We “celebrated” Father’s Day earlier this evening. A day early. We are a bit peculiar this way. We prefer to do things like this at our own leisure and before the crowds or rush explodes. We went out for dinner, came back to eat cake at my parent’s house, and sat afterwards in a culinary coma. I ate so much. Conversation was disjointed and tired but I suddenly felt inspired to explain the awesome, spellbinding experimental proof of the relativity of time and its scientifically tested proof. This is baffling to everyone who isn’t familiar with classic experiments designed and repeated demonstrating the veracity of Albert Einstein’s Special and General theories of relativity. This is overwhelming because we don’t normally perceive Time as a relative measure. Our concept of time is vaguely immutable, but that is a concept that lives only in our minds. Dwelling as we do in this plodding, simple 3-dimensional world of first-hand human time, breaches of normal speeds and velocities don’t usually filter their way into our earthly comprehension. We walk along the sidewalk at 7 mph, we drive at anywhere from 30 to 80 mph in our cars…these speeds are muted and trivial as contrasted with the cosmic pace of light and gravity which truly elicit the invisible reality we cannot see or fathom. You are trying to convince people that Time, as a measure, as an element of reality, is fluid. It changes. It fluctuates. One second is not always one second, and one second is not definable consistently in all situations. This is counter-intuitive, isn’t it? But I was trying to tell them at our post-dinner conversation earlier that this is the case and has been amply demonstrated by scientists.
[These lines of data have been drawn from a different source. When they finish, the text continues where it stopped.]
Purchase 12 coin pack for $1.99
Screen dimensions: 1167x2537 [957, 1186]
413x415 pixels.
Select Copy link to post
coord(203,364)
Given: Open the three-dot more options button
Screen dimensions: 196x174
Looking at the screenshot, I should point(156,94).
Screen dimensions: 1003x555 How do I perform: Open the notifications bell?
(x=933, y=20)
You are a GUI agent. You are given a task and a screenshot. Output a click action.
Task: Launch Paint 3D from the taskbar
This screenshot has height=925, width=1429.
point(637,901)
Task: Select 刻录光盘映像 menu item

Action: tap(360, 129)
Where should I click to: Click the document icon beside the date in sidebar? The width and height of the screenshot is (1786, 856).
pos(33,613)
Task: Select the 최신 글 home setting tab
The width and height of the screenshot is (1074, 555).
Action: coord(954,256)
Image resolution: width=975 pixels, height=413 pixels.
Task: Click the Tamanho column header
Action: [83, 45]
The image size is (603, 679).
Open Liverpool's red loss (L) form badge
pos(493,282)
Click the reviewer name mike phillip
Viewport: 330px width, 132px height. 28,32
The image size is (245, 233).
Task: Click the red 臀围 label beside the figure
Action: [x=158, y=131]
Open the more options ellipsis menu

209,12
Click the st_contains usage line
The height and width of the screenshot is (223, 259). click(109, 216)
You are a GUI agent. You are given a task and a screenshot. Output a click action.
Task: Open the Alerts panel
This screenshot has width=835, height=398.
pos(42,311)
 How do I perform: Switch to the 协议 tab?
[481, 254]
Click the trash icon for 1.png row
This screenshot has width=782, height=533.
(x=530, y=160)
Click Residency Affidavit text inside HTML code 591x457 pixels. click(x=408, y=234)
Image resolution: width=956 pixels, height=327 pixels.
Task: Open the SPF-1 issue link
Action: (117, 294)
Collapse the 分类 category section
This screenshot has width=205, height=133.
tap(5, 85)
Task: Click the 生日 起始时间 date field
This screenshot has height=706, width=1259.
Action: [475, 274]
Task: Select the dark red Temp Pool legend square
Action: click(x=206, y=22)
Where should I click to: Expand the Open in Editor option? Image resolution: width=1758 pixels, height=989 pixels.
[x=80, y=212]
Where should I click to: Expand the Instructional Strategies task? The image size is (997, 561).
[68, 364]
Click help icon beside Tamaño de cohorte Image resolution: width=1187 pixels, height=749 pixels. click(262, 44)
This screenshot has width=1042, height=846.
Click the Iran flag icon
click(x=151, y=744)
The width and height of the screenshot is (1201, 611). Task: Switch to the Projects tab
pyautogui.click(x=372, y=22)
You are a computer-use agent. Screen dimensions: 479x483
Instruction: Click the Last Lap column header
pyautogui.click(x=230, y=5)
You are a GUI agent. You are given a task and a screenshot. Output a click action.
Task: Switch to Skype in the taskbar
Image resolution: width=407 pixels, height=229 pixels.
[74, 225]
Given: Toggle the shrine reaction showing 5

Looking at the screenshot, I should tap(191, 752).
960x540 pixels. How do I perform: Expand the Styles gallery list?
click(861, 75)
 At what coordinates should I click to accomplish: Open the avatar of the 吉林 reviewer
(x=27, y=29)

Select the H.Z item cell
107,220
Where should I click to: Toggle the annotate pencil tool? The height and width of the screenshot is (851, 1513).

When I explain the Hafele–Keating experiment to most people, one can note as their ears perk up momentarily (if they are even listening). The experiment took place in 1971 when Joseph C. Hafele, who taught physics at Washington University in St Louis, and Richard E. Keating, an astronomer from the United States Naval Observatory, set out to test Einstein’s theories of relativity by using ultra-precise atomic clocks as part of an elaborate global experiment involving 5 of the clocks. The theories of relativity under the microscope were the General theory which asserted that time runs faster (as measured by clocks) when the gravitational potential is less, ie, when the clocks are furthest from the surface of the earth (where conversely, they run the slowest due to the presence of the strongest gravitational force). Additionally, the experiment also set out to test the Special theory’s hypothesis that a clock moving at a speed which exceeded the frame of reference’s speed (observer) would in fact, run slower in comparison, while a clock whose velocity was less than the frame of reference (observer) clock would run faster. Hafele and Keating’s experiment involved placing the 4 atomic clocks aboard a commercial airliner. The clocks flew 2 legs which would take them completely around the circumference of the earth. One flight, eastward, and the other, westward. The control/frame of reference/observer clock was another atomic clock housed at the U.S. Naval Observatory in Washington DC.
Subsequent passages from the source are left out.